* Start *
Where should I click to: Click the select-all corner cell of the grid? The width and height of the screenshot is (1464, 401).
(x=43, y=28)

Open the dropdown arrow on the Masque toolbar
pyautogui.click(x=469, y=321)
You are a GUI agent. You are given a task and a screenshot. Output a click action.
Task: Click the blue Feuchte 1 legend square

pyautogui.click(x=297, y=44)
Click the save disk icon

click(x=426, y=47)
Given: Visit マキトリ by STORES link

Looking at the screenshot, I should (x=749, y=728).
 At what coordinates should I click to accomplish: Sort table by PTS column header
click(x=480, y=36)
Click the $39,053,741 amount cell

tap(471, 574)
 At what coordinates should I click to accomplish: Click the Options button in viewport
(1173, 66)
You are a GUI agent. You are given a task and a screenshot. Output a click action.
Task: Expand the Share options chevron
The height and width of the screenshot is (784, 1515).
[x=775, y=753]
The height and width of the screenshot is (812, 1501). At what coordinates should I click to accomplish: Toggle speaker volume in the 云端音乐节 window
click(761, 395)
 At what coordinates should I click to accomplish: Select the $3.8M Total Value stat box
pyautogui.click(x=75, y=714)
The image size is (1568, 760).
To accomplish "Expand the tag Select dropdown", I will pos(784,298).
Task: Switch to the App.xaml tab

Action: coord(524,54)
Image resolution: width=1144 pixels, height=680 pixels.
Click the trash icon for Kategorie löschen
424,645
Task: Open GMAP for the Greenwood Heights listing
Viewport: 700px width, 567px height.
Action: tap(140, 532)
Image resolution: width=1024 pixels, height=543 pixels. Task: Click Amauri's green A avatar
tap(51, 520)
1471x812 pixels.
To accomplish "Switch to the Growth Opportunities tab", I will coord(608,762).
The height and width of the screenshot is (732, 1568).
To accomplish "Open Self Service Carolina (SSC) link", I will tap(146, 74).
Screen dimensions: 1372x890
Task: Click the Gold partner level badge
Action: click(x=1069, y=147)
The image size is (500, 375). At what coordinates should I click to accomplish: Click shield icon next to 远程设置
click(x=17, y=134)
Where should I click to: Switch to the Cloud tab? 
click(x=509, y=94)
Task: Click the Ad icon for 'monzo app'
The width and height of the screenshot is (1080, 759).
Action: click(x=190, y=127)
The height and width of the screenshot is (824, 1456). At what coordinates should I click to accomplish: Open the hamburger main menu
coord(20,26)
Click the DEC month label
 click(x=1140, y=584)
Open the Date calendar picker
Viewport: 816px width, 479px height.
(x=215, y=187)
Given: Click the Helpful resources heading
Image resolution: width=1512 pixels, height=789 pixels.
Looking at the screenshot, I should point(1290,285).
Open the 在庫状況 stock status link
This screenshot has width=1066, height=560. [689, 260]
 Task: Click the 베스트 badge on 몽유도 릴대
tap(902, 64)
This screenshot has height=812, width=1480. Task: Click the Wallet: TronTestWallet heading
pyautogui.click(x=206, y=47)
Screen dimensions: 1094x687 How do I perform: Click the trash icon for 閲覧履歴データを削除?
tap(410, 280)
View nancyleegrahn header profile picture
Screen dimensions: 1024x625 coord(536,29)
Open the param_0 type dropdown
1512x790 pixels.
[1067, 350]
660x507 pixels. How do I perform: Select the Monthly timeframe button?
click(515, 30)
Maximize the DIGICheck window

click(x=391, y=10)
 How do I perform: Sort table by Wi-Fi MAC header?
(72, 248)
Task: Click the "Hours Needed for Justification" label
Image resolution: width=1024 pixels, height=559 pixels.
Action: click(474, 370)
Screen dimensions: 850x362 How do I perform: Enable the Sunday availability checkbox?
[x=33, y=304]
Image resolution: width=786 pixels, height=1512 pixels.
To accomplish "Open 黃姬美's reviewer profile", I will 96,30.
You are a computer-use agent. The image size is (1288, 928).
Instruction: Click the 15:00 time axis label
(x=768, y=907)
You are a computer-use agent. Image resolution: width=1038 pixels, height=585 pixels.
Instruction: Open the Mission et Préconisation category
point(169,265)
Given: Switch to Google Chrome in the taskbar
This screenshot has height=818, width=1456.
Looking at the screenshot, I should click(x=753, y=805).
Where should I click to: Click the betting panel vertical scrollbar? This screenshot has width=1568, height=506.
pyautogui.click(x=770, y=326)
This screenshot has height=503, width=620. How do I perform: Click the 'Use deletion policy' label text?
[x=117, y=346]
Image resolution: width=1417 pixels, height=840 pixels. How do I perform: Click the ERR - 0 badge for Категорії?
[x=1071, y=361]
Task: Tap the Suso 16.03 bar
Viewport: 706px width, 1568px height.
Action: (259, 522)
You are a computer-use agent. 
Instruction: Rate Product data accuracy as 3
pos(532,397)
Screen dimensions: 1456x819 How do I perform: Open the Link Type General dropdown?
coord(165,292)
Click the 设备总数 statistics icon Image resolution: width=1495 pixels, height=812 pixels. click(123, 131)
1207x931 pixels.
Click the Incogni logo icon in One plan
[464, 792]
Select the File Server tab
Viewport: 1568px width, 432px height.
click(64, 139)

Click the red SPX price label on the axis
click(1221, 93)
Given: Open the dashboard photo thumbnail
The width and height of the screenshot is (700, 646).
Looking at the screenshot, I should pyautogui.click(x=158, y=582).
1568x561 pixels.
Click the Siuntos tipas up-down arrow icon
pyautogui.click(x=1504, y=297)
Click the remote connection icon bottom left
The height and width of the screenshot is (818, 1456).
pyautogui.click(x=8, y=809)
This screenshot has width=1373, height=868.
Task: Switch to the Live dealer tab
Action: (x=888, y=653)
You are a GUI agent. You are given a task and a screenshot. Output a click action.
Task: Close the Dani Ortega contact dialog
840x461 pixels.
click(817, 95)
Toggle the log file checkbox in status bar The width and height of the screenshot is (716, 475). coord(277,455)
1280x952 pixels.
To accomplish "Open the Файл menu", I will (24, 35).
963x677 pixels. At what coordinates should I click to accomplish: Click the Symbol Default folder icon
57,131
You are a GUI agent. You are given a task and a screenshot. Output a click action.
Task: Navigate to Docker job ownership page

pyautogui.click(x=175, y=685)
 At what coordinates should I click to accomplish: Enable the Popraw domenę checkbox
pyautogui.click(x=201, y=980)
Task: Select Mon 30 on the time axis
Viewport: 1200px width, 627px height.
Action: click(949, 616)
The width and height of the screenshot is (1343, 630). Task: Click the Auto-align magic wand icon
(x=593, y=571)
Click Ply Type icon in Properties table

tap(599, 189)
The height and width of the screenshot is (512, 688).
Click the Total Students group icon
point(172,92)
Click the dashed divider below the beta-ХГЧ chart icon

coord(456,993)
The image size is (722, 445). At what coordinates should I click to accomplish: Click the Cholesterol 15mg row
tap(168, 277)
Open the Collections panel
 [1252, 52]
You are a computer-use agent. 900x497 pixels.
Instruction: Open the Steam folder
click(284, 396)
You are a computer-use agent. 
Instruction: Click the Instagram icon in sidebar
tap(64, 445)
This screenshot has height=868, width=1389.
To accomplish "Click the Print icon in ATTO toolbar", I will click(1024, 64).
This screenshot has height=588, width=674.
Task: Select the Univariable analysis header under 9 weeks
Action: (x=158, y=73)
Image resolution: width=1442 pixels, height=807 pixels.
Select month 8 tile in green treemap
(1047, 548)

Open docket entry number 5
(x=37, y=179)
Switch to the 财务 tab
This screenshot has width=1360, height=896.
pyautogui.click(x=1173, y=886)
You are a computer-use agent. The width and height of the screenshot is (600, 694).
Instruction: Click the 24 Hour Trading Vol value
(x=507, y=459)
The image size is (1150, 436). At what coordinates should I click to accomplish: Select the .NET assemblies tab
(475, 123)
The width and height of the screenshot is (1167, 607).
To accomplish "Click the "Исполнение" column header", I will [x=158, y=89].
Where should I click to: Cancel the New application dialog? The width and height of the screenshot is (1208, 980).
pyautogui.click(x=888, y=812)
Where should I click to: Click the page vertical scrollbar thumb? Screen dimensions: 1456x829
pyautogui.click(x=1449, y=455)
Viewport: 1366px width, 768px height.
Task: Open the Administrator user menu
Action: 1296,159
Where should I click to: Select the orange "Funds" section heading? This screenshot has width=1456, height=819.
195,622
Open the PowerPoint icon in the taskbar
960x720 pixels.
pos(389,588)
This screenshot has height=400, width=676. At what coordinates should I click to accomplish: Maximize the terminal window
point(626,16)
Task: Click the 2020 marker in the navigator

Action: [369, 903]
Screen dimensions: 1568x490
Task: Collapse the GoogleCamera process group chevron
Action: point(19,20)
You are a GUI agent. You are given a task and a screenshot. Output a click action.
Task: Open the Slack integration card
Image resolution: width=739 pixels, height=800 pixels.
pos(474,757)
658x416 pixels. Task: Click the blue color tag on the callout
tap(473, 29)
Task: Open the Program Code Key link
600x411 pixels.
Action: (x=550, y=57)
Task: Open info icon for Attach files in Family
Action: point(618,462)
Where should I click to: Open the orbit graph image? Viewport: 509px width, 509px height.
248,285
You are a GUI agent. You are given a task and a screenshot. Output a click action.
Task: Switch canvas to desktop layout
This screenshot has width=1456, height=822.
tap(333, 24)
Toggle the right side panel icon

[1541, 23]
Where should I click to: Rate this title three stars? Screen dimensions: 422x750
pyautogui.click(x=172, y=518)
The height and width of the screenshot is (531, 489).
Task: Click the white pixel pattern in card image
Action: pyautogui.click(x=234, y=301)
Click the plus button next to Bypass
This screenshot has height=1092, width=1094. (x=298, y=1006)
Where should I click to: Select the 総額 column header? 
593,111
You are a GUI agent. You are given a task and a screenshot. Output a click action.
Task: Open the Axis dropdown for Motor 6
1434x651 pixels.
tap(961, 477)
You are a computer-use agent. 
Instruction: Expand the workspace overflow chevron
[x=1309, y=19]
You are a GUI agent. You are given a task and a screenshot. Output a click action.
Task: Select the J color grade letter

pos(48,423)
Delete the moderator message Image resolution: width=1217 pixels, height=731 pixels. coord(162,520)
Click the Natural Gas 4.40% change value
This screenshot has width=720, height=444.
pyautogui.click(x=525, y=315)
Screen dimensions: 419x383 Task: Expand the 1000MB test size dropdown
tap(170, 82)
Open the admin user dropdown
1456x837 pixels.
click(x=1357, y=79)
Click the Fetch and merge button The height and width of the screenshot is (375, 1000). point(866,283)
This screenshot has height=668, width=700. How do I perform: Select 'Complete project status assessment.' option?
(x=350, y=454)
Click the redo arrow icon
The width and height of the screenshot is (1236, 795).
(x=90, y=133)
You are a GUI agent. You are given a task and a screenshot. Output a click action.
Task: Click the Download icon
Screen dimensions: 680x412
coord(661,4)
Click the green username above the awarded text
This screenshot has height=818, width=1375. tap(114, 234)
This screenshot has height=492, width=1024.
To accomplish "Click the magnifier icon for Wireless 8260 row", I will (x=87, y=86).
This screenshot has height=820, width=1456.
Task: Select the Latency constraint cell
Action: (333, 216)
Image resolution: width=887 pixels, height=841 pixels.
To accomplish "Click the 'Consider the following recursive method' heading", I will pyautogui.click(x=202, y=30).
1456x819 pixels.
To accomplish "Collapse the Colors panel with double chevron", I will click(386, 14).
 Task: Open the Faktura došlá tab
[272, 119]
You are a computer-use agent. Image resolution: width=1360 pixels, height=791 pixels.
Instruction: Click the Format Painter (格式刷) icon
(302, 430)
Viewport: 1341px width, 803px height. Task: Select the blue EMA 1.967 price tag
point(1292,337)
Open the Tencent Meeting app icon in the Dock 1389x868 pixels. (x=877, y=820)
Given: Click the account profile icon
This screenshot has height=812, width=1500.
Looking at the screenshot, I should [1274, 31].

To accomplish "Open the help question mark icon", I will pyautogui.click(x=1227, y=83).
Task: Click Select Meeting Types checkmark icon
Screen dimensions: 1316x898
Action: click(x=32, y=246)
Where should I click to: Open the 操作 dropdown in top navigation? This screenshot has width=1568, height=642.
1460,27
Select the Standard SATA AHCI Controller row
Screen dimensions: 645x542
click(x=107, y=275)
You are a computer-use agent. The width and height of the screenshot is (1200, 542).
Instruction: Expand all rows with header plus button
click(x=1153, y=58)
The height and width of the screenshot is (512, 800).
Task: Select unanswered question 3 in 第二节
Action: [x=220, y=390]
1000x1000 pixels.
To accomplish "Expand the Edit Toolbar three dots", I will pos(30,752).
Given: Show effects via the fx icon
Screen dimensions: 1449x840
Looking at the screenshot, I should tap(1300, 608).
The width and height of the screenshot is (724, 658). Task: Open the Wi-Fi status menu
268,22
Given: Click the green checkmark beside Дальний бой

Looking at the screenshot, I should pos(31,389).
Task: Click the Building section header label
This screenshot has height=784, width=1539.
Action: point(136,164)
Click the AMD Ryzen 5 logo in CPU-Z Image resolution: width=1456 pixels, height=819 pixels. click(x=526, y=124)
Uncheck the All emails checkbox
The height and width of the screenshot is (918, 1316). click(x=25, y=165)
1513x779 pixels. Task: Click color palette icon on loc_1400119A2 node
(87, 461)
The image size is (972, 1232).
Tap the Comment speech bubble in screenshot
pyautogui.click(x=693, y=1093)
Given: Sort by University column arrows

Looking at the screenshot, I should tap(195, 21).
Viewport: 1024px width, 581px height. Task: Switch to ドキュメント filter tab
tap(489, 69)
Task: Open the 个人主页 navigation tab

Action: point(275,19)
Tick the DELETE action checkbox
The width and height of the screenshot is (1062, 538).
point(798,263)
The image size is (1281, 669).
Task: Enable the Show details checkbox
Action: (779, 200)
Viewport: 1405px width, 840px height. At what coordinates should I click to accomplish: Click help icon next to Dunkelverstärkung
* End *
▶ EXERCISE AIM:
Report how many lines of the listing contain the word "Total", giving the number alone.

▶ WRITTEN RESPONSE:
2